Question

in tests of a computer component, it is found that the mean time between failures is 891 hours. a modification is made which is supposed to increase reliability by increasing the time between failures. tests on a sample of 47 modified components produce a mean time between failures of 922 hours, with a standard deviation of 74 hours. test the claim that on average, the modified components last longer than 891 hours between failures, use a level of significance of 1%.
a. what type of test will be used in this problem? select an answer
b. identify the null and alternative hypotheses?
$h_0$: select an answer?
$h_a$: select an answer?
c. is the original claim located in the null or alternative hypothesis? select an answer
d. calculate your test statistic. write the result below, and be sure to round your final answer to two decimal places.

Explanation:

Step1: Determine test type

Since the population standard - deviation is unknown and we are testing a claim about the population mean with a sample, we use a one - sample t - test.

Step2: State hypotheses

The null hypothesis \(H_0\) is a statement of no effect. The claim is that the modified components last longer than 891 hours. So, \(H_0:\mu\leq891\) and \(H_a:\mu > 891\).

Step3: Locate original claim

The original claim "on average, the modified components last longer than 891 hours" is \(H_a:\mu > 891\), so the original claim is in the alternative hypothesis.

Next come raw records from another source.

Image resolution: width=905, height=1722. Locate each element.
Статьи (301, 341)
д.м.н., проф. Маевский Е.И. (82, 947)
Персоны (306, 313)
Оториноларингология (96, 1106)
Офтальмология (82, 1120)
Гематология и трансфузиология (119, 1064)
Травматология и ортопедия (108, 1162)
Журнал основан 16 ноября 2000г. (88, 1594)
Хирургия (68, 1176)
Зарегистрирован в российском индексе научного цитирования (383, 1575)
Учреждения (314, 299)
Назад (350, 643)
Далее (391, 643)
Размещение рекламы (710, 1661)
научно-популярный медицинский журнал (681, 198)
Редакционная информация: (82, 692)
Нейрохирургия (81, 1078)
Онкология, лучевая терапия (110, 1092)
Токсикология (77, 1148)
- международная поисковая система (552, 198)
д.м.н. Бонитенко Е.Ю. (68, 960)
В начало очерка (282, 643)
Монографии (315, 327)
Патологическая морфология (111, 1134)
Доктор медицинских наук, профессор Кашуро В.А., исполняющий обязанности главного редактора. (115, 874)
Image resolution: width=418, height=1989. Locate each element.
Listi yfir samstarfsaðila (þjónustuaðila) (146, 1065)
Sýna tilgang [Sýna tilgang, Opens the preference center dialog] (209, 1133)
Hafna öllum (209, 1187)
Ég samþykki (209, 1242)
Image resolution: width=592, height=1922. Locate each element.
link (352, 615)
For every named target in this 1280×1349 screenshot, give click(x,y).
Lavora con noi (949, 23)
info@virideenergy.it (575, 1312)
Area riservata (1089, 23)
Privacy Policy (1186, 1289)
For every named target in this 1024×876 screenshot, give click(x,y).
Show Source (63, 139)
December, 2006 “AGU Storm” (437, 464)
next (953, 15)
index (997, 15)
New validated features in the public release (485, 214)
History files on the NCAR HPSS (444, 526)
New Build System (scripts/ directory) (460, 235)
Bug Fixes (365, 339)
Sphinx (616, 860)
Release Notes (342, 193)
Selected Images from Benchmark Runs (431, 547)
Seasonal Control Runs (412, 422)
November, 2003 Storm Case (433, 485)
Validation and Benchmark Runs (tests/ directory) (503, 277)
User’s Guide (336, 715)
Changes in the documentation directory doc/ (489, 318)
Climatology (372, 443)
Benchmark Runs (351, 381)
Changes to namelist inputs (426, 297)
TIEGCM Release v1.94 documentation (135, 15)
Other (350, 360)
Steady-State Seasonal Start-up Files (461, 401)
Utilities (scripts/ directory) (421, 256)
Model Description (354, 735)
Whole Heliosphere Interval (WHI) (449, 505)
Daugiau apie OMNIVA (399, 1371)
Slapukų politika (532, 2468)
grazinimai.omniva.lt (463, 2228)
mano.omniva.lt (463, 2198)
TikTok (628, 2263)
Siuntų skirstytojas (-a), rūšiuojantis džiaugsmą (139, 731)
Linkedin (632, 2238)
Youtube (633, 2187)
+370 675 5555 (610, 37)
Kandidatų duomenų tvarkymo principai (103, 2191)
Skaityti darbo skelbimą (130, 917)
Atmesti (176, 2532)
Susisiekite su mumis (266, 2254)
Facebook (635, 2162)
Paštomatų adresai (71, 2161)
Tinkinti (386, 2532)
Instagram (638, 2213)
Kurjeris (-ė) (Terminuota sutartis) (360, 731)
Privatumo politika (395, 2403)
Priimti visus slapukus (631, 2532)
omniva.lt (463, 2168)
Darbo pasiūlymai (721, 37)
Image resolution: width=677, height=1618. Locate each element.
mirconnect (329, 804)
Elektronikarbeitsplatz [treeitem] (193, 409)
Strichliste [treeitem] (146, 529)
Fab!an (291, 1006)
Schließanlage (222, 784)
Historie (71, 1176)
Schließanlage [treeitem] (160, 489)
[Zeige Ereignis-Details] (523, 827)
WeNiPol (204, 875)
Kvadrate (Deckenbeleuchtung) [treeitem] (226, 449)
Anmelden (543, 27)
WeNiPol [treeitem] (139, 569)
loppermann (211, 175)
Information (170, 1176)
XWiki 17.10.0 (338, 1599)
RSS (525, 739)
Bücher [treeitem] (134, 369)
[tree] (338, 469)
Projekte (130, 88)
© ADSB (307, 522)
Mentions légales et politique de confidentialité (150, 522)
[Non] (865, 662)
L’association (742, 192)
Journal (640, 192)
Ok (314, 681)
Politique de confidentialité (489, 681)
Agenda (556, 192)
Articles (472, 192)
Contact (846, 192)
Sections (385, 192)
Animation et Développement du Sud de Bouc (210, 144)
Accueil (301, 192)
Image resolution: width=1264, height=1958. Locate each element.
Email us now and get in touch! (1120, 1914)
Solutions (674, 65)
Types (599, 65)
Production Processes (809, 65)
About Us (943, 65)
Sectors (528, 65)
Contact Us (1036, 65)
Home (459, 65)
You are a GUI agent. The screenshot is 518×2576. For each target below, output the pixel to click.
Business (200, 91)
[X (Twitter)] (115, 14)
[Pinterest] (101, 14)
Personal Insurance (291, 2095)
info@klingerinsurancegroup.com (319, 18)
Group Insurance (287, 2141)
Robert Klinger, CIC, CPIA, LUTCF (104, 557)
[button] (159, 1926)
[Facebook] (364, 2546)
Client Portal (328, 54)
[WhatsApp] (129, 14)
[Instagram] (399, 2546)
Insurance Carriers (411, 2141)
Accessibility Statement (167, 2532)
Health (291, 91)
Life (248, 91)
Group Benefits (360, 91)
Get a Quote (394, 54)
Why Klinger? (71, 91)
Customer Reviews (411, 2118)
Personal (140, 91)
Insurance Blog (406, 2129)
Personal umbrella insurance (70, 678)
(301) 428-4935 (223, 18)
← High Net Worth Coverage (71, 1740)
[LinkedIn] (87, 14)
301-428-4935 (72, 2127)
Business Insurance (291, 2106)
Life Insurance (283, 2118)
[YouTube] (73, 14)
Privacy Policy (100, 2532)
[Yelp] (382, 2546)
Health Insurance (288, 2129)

Step4: Calculate test statistic

The formula for the one - sample t - test statistic is \(t=\frac{\bar{x}-\mu}{s/\sqrt{n}}\), where \(\bar{x} = 922\), \(\mu = 891\), \(s = 74\), and \(n = 47\).
\[t=\frac{922 - 891}{74/\sqrt{47}}\]
\[t=\frac{31}{74/\sqrt{47}}\]
\[t=\frac{31}{74/6.8557}\]
\[t=\frac{31}{10.794}\]
\[t\approx2.87\]

Answer:

a. One - sample t - test
b. \(H_0:\mu\leq891\), \(H_a:\mu > 891\)
c. Alternative hypothesis
d. \(2.87\)